SAMAYA x MÉLISSA LE NEVÉ - DIFFICULT ROADS AND FIRST PATAGONIAN SUMMITS

SAMAYA x MÉLISSA LE NEVÉ - DIFFICULT ROADS AND FIRST PATAGONIAN SUMMITS

 

 

SAMAYA x MÉLISSA LE NEVÉ

CHALLENGING ROUTES AND FIRST SUMMITS IN PATAGONIA

 

 
For 3 months, Mélissa Le Nevé, a professional climber with a passion for challenging routes, travelled to South America with the aim of climbing huge walls several hundred meters high. Plunged into the heart of local communities, Mélissa gave her adventure an extra dimension, touched by the issues at stake in the region.
 
"The first part of this three-month trip took place in Cochamó, in the Chilean Patagonia, an absolutely heavenly region next to Puerto Montt in Chile. The first time I went to Chile, I met the Chilean community who had told me about this place. Climbing friends from Europe and North America had described it to me as the second Yosemite. I wanted to go there more and more, especially as I had taken up traditional climbing.
 
I quickly got in touch with the local community and in particular with Diego Diaz, a local player and reference person in Cochamó, working for the preservation of this endangered area.

 

 
Hacienda Puchegüín, the "Yosemite of South America", renowned for its granite walls and unspoilt nature, is privately owned over 130,000 hectares and is currently for sale.
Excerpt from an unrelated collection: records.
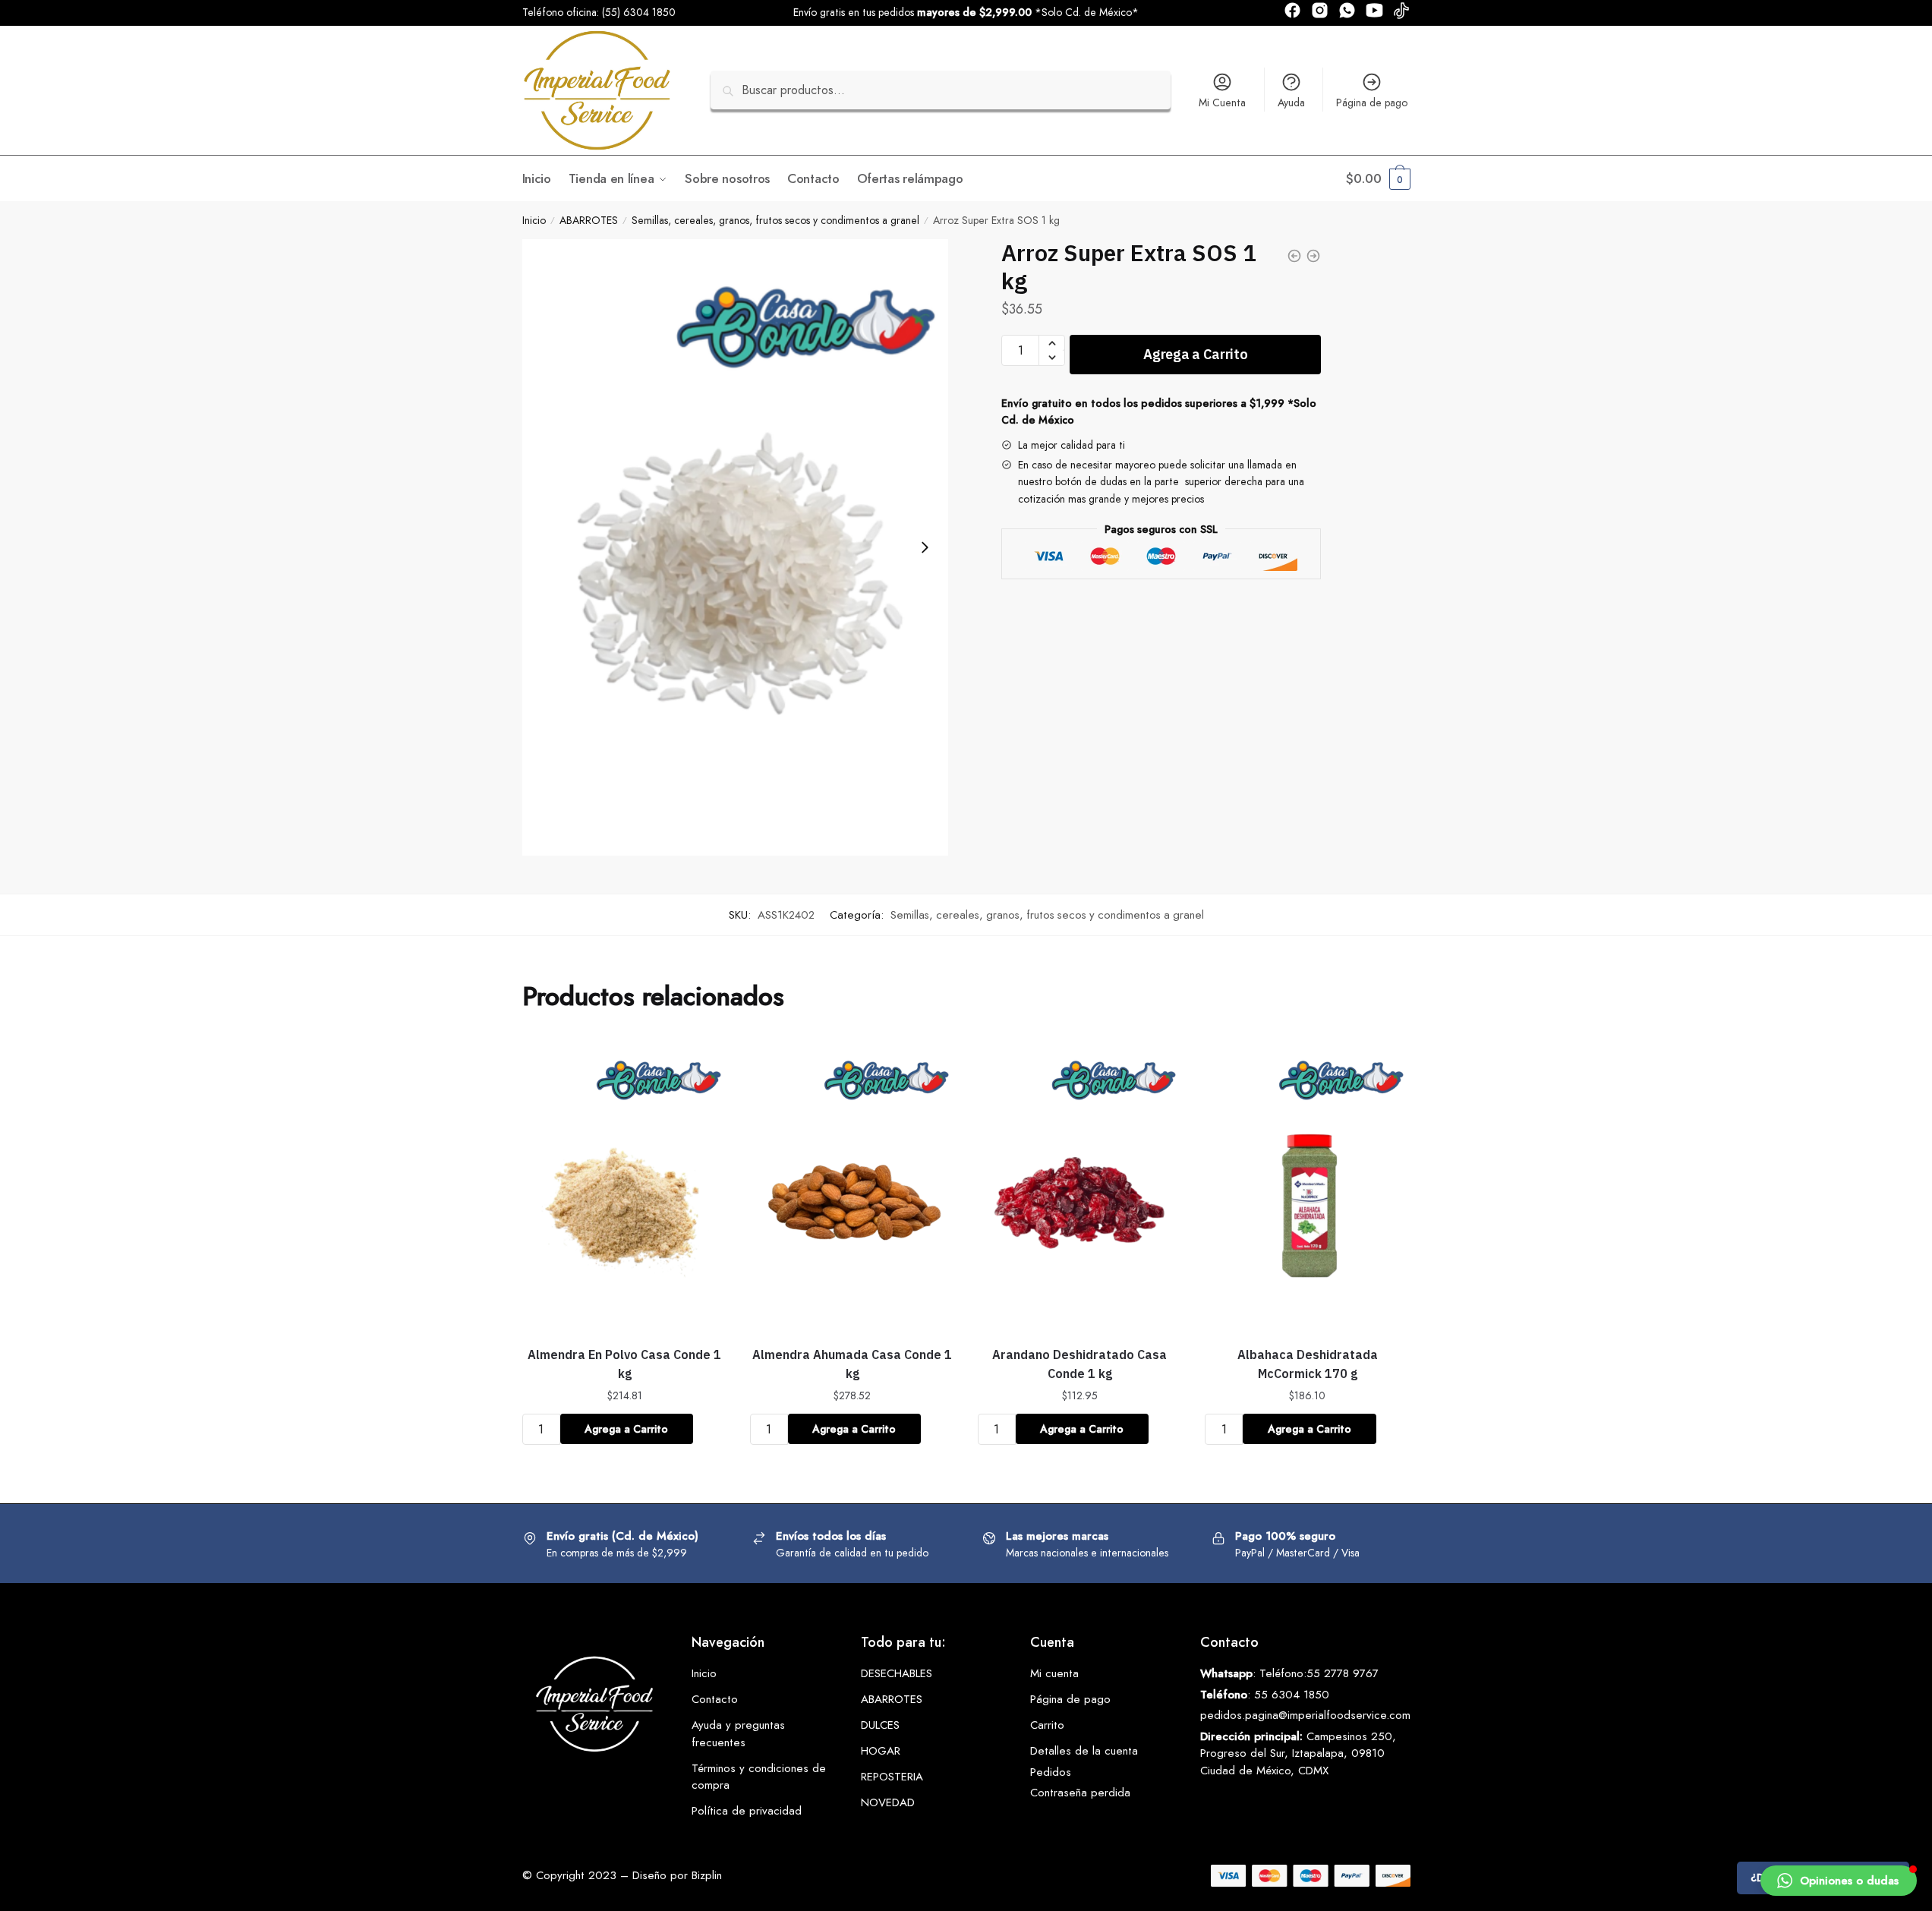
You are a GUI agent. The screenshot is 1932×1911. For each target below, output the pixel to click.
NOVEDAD (888, 1802)
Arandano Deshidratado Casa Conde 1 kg (1079, 1364)
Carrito (1047, 1725)
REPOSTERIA (892, 1776)
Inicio (534, 220)
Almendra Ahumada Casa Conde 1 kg (852, 1364)
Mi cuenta (1054, 1673)
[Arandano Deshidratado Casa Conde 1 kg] (1080, 1186)
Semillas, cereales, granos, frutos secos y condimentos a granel (775, 220)
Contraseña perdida (1080, 1792)
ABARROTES (588, 220)
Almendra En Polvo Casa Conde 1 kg (624, 1364)
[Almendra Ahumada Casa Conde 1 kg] (852, 1186)
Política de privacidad (747, 1810)
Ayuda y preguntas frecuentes (738, 1734)
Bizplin (707, 1875)
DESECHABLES (896, 1673)
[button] (1838, 1880)
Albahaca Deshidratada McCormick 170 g (1307, 1364)
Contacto (715, 1699)
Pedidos (1050, 1772)
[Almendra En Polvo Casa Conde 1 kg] (624, 1186)
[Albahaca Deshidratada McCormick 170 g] (1307, 1186)
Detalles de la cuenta (1084, 1750)
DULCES (880, 1725)
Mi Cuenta (1222, 102)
This land abounds in resources and forms an exceptional water reserve, making it the lungs of southern South America. Unlike the vast protected areas that surround it, Puchegüín lacks environmental protection, exposing its ecosystems and communities to the threat of environmental disrespect and non-conservation. To combat a purchase of the area that would jeopardize the fate of the communities living there, an alliance led by local NGO Puelo Patagonia has been formed, in partnership with The Nature Conservancy, the Freyja Foundation and the Wyss Foundation. Diego's sponsor, the Patagonia Foundation, has also joined forces to give the project an international dimension.
 
When Diego and I met, we were very excited at the idea of doing a big, difficult route together, rated 8b and rising 800 meters high. When we got there, we realized that all the pitons and pads were rusty. In the 2000s, many mountaineers and climbers visiting El Chaltén discovered this place and were overwhelmed by the number of 900-meter-high faces. They set about gradually equipping the routes, which is very nice and honorable, but the problem is that they were there in the dry season and didn't realize that ten months out of twelve, it rains. The walls turn into huge 900-metre waterfalls and the equipment attached to them rusts, leaving these basuras, real garbage, in the middle of the cliffs.

 

 
Having originally set out to climb beautiful routes, I ended up trying to act as an international sounding board for these local issues.
 
After leaving Cochamó, I headed to Bariloche in Argentina with a local friend nicknamed la Hormiga, one of the first women to push mountaineering in Argentina. She's an incredible, impressive little person, well known in South America for having climbed Fitz Roy and other superb routes in El Chaltén ten years ago.
 
The climbing was great there, it's an appetizer of what you can find in El Chaltén. It was really great to get to know the mountains in this way, because I don't have much mountaineering experience, and it helped me to learn bit by bit. I did my first summits at El Chaltén, even though the weather was a bit harsh that season. There were very few good slots and we spent about a month and a half waiting in the village with no good window. Finally, there was a window that allowed us to make a small summit.

 

 
Then I went flying with my paraglider. Ever since Fabian Buhl's legendary take-offs from the summits of Cerro Torre in 2020, the Argentine community has been getting into it, and more and more paragliders are decorating the Patagonian skies. I walked for 3h30 to reach my take-off point. Usually, to do any mountain activity in Patagonia, you have to walk for 6 hours. For my paragliding flight, I felt like I'd arrived as soon as I'd set off! I took off from the foot of the Aiguille Poincenot, flying over the entire Fitz Roy range, crossing the glacier in the air. I spent two incredible hours flying across this immense glacier and playing with the condors. It must have been one of the most beautiful flights of my life."